**TASK REQUIREMENTS**
Tally up every line in the records beneath that has "will", and write down only the total.

(Stored data)

---------------

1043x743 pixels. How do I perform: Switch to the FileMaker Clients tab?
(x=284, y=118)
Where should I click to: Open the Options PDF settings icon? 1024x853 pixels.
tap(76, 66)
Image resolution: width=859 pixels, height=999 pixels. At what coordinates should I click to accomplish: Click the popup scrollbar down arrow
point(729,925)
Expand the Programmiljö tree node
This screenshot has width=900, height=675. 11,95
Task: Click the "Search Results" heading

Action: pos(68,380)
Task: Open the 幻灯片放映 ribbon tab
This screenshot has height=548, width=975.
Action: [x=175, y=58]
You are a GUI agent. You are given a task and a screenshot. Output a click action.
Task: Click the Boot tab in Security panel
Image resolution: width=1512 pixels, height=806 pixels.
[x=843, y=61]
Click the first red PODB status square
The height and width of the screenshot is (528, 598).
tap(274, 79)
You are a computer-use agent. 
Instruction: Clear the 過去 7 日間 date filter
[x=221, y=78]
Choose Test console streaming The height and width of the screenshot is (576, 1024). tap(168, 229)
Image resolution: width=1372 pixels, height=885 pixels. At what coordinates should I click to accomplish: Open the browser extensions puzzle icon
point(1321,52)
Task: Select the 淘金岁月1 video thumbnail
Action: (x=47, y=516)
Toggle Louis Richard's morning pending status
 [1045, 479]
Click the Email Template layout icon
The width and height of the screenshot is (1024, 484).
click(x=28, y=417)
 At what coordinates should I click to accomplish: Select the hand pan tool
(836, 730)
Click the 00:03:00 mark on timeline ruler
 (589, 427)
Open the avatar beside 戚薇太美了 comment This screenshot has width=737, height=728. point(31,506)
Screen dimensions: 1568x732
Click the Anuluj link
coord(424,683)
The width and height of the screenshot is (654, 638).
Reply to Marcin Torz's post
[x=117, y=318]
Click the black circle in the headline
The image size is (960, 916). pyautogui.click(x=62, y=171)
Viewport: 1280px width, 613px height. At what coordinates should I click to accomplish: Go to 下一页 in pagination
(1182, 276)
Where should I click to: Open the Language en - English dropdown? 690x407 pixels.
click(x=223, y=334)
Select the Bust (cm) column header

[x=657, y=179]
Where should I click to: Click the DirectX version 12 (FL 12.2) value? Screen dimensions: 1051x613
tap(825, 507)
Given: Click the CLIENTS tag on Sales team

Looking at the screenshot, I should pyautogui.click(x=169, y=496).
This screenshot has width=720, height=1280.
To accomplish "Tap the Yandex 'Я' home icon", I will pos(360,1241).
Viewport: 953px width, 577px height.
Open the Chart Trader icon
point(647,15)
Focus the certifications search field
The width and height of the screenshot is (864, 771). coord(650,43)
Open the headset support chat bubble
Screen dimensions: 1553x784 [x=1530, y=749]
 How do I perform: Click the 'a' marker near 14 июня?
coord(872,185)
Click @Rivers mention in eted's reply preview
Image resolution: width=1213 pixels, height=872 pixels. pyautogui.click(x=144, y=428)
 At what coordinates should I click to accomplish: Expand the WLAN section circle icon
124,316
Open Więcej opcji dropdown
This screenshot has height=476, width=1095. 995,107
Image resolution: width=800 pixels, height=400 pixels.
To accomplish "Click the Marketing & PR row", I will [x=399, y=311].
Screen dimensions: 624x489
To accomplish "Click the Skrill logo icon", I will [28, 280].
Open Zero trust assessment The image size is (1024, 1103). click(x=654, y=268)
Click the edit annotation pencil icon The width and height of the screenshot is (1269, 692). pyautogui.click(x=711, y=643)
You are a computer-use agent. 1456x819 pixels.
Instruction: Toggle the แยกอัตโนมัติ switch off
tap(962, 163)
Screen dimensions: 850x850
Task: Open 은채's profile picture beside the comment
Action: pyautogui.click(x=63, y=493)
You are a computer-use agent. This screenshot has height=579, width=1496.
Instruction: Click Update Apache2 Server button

---------------

**WRITTEN SOLUTION**
3